[发明专利]一种人阴道粘膜模型的体外构建方法

权利要求书

1.一种人阴道粘膜模型的体外构建方法，其特征在于，包括如下步骤:

A、含成纤维细胞的基质层构建：

（1）取第5～10代阴道成纤维细胞，用含20%胎牛血清的DMEM配成细胞悬液；

（2）将细胞悬液和中性胶原支架按照1:9的体积比例混匀，接种到细胞培养小室中首次培养，然后在小室内外分别添加HVE-1培养液，二次培养后形成阴道粘膜模型中的基质层；

所述HVE-1培养液按照以下方法配制而成：以DMEM和F12按体积比1～3:1混合的培养基为基础液，在其中添加10％胎牛血清，添加2.0～6.0μmol/mL的谷氨酰胺，15～30μg/mL腺嘌呤，5～15μg/mL胰岛素，0.5～2.0μg/mL 氢化可的松，25～100μg/mL维生素C，1～10ng/mL成纤维细胞生长因子和5～20ng/mL转铁蛋白；

B、细胞的接种：

吸去基质层表面的HVE-1培养液，将阴道上皮细胞或外阴表皮样癌细胞系A431细胞用HVE-2培养液配制成细胞悬液，接种到细胞培养小室中的基质层上，将培养基更换成HVE-2培养液进行浸没式培养；

所述HVE-2培养液按照以下方法配制而成：以DMEM和F12按体积比1～3:1混合的培养基为基础液，在其中添加5％胎牛血清，2.0～6.0μmol/mL的谷氨酰胺，15～30μg/mL腺嘌呤，5～15μg/mL胰岛素，0.5～2.0μg/mL 氢化可的松，1～10ng/mL成纤维细胞生长因子，5～20ng/mL转铁蛋白，0.5～2.0ng/mL 表皮生长因子，0.1～0.4nmol/mL三碘甲状腺原氨酸和5～10nmol/mL异丙肾上腺素；

C、阴道粘膜模型的培养：

吸去培养物表面的HVE-2培养液，将细胞培养小室提升至空气-液体界面进行气液面培养；将培养基更换成HVE-3培养液，培养后得到双层阴道粘膜模型；

所述HVE-3培养液按照以下方法配制而成：以DMEM和F12按体积比1～3:1混合的培养基为基础液，在其中添加5％胎牛血清，2.0～6.0μmol/mL的谷氨酰胺，15～30μg/mL腺嘌呤，5～15μg/mL胰岛素，0.5～2.0μg/mL氢化可的松，1～10ng/mL成纤维细胞生长因子，5～20ng/mL转铁蛋白，2.0～5.0ng/mL 表皮生长因子，0.1～0.4nmol/mL三碘甲状腺原氨酸，5～10nmol/mL异丙肾上腺素，25～100μg/mL维生素C和1.0～1.5μmol/mL CaCl₂。

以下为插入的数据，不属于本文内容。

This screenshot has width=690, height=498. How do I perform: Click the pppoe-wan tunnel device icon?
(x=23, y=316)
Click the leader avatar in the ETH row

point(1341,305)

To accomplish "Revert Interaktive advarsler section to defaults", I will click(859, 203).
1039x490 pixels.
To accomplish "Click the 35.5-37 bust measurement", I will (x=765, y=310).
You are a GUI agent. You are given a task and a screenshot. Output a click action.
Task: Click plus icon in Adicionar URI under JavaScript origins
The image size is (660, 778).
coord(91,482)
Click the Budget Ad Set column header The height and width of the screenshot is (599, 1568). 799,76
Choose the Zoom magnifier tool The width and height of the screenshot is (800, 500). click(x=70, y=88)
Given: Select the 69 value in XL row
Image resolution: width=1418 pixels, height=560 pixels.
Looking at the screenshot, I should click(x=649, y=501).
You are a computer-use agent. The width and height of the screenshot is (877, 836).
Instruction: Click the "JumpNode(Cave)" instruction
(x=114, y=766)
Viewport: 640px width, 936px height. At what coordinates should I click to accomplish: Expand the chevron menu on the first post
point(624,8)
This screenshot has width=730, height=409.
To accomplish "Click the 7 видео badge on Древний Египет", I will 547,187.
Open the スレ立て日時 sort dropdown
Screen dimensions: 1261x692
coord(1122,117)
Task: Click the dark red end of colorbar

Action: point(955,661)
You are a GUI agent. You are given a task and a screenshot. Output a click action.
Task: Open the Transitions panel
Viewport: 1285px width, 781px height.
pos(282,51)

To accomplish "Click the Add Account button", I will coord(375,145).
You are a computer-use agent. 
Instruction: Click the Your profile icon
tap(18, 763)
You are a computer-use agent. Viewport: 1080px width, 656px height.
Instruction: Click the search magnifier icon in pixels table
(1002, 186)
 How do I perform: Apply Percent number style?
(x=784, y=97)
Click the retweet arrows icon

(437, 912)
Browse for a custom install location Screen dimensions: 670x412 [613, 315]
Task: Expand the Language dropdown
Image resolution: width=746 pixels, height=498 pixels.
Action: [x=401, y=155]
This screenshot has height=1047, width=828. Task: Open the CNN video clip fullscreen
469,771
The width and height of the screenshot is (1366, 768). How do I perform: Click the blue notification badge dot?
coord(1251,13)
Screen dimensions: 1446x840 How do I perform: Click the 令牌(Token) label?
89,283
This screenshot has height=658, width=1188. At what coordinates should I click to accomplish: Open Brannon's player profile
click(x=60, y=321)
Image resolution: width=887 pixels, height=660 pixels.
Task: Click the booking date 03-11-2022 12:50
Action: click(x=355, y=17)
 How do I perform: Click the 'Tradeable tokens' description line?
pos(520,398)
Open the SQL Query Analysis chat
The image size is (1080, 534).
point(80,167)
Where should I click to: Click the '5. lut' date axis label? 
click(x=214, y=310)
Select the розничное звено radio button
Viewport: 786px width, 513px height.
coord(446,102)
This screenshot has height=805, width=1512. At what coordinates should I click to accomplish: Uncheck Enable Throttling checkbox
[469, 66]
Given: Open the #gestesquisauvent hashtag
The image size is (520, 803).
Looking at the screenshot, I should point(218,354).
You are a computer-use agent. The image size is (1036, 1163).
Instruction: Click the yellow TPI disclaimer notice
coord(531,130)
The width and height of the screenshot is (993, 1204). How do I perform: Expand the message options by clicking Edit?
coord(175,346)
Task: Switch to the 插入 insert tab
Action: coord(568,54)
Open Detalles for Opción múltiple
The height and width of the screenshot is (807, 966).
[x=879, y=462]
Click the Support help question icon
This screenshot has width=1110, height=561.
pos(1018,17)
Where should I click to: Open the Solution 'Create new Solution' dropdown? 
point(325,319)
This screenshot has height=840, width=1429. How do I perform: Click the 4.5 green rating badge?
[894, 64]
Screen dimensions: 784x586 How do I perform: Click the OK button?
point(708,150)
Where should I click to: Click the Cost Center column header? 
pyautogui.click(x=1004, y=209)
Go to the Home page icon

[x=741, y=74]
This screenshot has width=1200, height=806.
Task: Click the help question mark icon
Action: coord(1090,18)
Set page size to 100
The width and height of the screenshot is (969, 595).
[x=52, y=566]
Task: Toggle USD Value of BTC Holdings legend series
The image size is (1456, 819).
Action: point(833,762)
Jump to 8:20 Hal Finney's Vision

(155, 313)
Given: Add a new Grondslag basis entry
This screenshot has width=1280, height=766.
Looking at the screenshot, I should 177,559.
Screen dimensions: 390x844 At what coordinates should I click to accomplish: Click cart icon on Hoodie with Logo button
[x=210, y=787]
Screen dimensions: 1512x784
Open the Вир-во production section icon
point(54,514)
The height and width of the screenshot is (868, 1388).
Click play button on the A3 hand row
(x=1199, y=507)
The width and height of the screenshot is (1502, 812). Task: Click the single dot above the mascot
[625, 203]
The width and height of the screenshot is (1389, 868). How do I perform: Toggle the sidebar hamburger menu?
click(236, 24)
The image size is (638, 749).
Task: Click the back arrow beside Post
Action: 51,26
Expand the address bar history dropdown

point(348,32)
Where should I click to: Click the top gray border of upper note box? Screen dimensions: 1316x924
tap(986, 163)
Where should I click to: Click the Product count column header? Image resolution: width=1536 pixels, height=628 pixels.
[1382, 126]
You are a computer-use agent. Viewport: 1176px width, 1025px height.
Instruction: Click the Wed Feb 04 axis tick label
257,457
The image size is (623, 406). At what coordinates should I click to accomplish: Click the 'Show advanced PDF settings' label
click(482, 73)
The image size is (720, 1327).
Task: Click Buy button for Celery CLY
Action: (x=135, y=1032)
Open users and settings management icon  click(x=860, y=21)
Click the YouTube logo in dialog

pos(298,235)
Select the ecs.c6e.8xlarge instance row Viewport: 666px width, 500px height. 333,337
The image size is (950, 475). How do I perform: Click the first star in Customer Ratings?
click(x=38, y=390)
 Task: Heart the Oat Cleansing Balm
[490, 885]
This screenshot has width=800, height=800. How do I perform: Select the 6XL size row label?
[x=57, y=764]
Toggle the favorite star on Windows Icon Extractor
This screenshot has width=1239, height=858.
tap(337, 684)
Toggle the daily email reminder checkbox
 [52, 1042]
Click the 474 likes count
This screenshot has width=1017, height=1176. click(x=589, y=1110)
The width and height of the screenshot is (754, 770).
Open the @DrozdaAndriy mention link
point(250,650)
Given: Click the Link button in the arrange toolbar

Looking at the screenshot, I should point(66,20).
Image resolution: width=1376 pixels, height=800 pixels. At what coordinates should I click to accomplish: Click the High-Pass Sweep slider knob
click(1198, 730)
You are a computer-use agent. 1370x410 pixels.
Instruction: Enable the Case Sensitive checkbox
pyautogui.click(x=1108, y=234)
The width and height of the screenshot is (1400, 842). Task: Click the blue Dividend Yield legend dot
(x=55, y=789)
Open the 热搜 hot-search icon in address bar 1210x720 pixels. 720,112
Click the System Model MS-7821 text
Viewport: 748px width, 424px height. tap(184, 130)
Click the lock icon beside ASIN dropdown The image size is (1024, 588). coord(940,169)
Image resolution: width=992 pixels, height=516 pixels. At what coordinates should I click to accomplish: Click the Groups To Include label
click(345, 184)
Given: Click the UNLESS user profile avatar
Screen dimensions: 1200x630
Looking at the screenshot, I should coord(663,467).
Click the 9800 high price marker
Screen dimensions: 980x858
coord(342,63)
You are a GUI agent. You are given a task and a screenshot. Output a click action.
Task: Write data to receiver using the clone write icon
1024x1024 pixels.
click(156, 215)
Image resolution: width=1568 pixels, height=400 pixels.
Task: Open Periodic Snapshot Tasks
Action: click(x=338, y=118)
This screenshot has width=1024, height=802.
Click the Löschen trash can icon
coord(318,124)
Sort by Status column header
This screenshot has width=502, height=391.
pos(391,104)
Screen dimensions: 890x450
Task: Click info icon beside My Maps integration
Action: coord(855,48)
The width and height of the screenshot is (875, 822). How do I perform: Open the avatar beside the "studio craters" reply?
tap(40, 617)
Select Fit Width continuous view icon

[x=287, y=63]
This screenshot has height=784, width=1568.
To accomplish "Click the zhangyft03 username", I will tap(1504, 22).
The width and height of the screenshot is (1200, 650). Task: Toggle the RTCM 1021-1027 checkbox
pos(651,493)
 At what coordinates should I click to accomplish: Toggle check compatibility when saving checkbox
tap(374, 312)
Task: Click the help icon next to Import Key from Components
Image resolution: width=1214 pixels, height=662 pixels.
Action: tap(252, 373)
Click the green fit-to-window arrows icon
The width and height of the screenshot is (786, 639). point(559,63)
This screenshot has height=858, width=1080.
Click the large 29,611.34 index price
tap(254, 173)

2.如权利要求1所述的构建方法，其特征在于，步骤A中阴道成纤维细胞的分离和培养步骤如下：

（1）将分离的阴道组织固有层放入胶原酶消化液中消化，然后使用含10%胎牛血清的DMEM培养液终止消化，过滤后离心去上清，收集阴道成纤维细胞；

（2）PBS清洗阴道成纤维细胞，重悬细胞沉淀于含10%新生牛血清的DMEM培养液中，传代培养至第五代后用于进行阴道粘膜模型中基质层的构建。

3.如权利要求1所述的构建方法，其特征在于，步骤B中阴道上皮细胞的分离和培养步骤如下：

（1）将人体阴道组织置于培养皿中， PBS溶液清洗6次，除去粘膜下组织，将组织块切块加入分散酶中消化；

（2）眼科镊分离出阴道粘膜上皮层和固有层，将阴道粘膜上皮层放入胰酶-EDTA中消化；

（3）使用含10%胎牛血清的DMEM培养液终止消化，过滤后离心去上清，收集阴道粘膜上皮细胞；

（4）PBS清洗阴道粘膜上皮细胞，重悬细胞沉淀于无血清上皮细胞培养液中，获得分离成单个细胞的阴道上皮细胞悬液，传代培养至第二代得到纯度达95%以上的阴道上皮细胞。

4.如权利要求1所述的构建方法，其特征在于，步骤B中外阴表皮样癌细胞系A431细胞的培养过程为：重悬外阴表皮样癌细胞系A431细胞沉淀于含10％胎牛血清、2.0～6.0μmol/mL谷氨酰胺、0.1～1μmol/mL丙酮酸钠和4.5g/L高糖的DMEM培养液，传代培养至第七代后用于进行上皮层的构建。